## [PROBLEM STATEMENT]
Rewrite all of the material below, replacing "Select" with "Choose" everywhere and changing nothing else. Leave out the pictures.

* start *

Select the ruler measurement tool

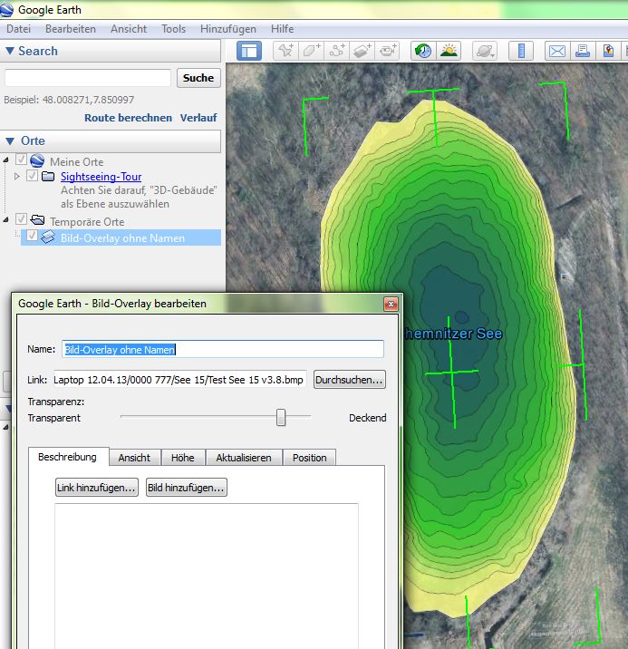[521, 51]
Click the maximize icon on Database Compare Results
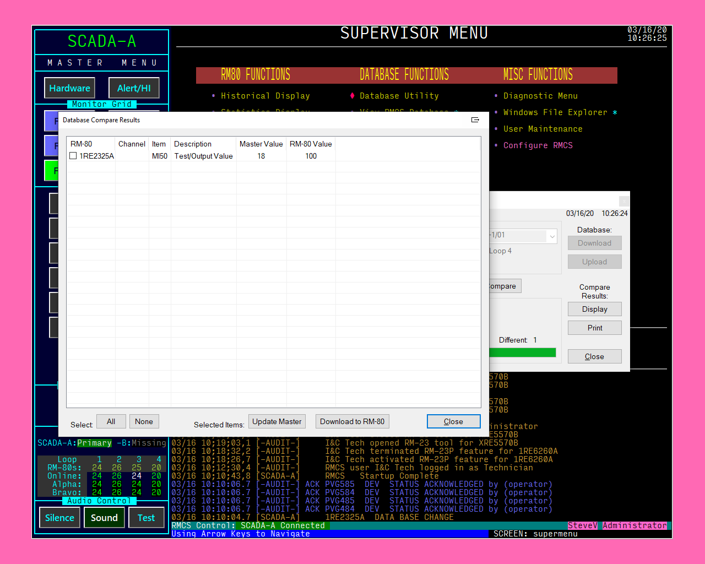 click(x=475, y=120)
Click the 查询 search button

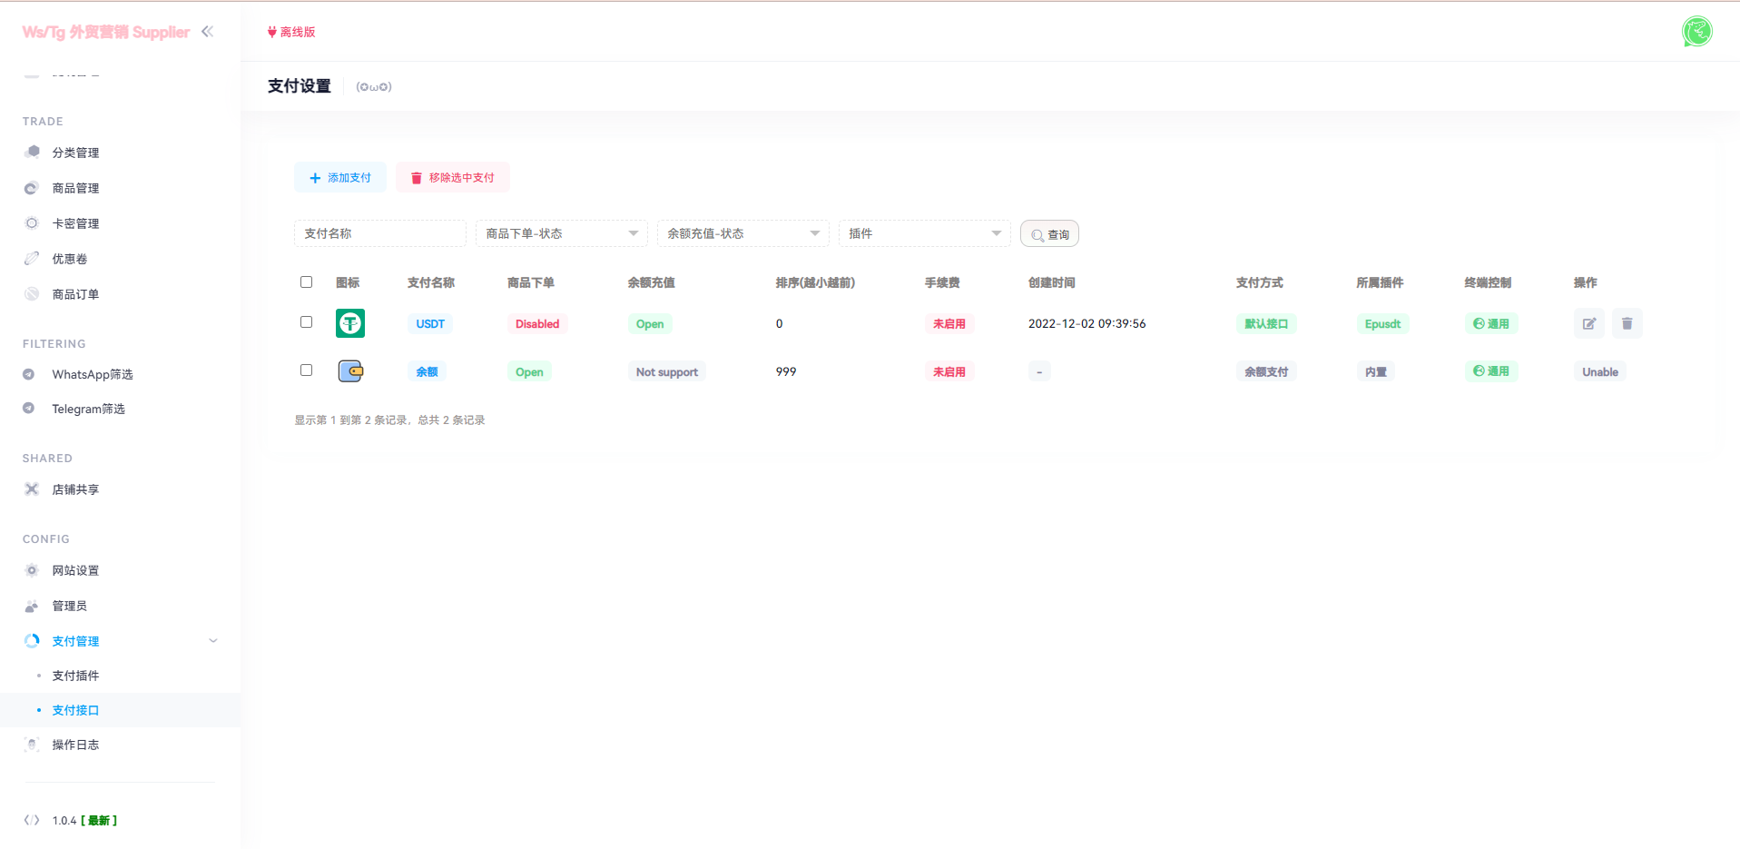click(x=1049, y=233)
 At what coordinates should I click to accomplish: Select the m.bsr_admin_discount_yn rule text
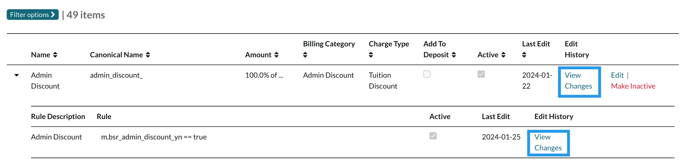pos(154,137)
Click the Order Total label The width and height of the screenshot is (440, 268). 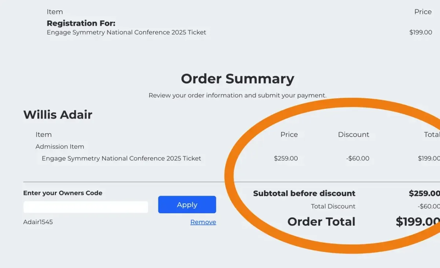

* end *

## [FULL SOLUTION]
Choose the ruler measurement tool

[521, 51]
Click the maximize icon on Database Compare Results
 click(x=475, y=120)
Click the 查询 search button

click(x=1049, y=233)
 At what coordinates should I click to accomplish: Choose the m.bsr_admin_discount_yn rule text
pos(154,137)
Click the Order Total label The width and height of the screenshot is (440, 268). 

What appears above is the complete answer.